(Exercise details) Rewrite all of the rows below with every "screenshot" changed to "screen capture" and nothing else altered. Leave the pictures out of your answer.
^^^^^^^^^^^^^^^^
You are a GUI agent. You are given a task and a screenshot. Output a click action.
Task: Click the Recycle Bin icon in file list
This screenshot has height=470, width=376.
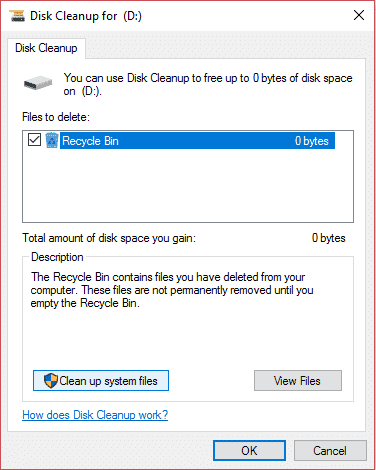(52, 140)
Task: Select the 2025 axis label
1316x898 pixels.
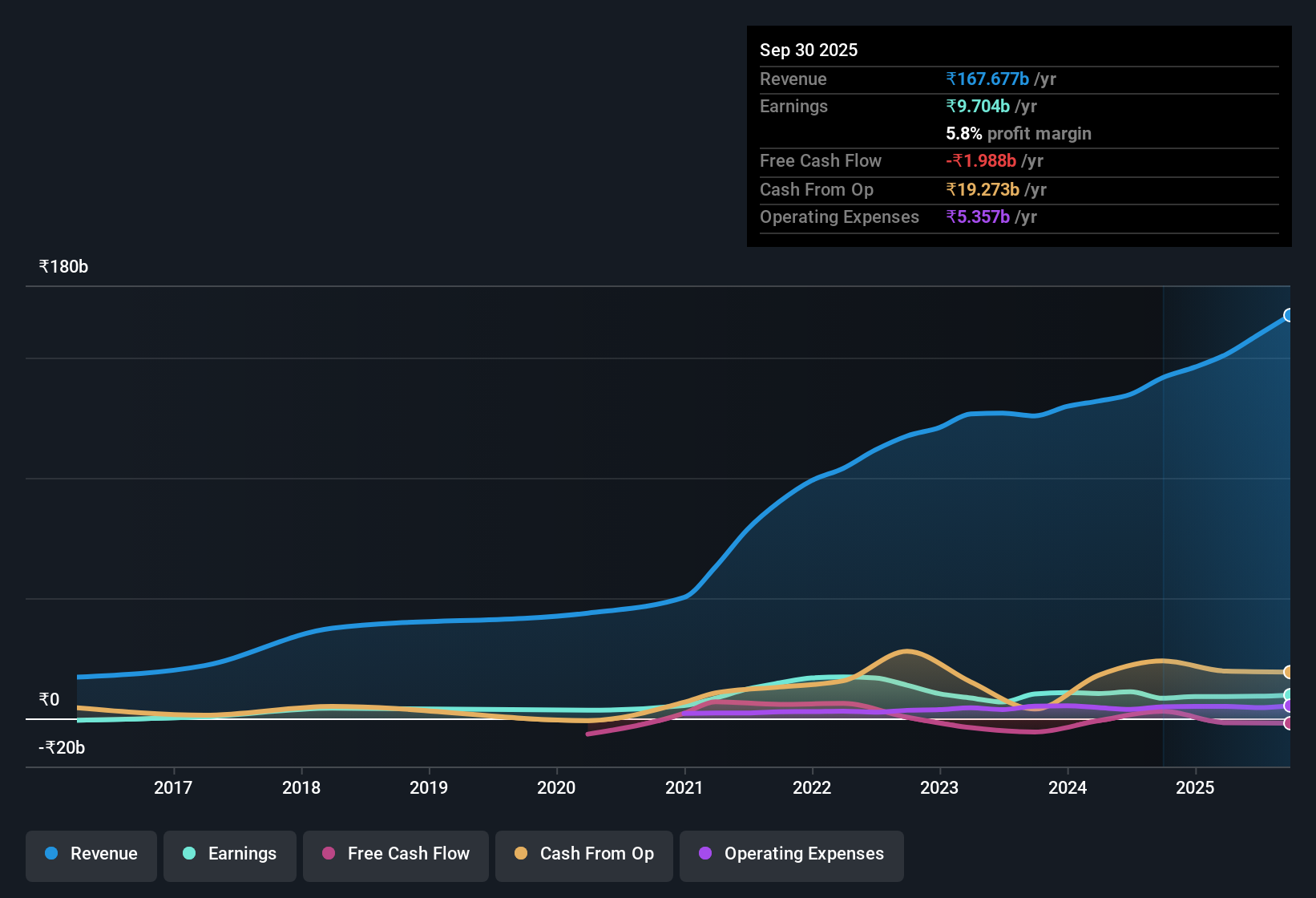Action: pyautogui.click(x=1196, y=788)
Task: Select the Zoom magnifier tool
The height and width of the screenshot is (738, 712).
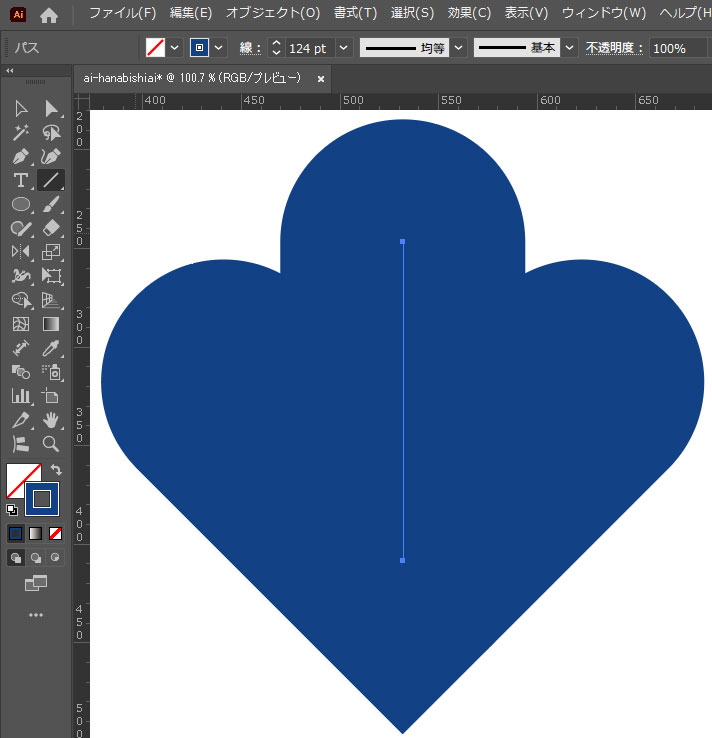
^^^^^^^^^^^^^^^^
(Solved problem)
You are a GUI agent. You are given a task and a screen capture. Output a click action.
Task: Click the Recycle Bin icon in file list
This screen capture has height=470, width=376.
(52, 140)
Task: Select the 2025 axis label
1316x898 pixels.
Action: pyautogui.click(x=1196, y=788)
Task: Select the Zoom magnifier tool
The height and width of the screen capture is (738, 712).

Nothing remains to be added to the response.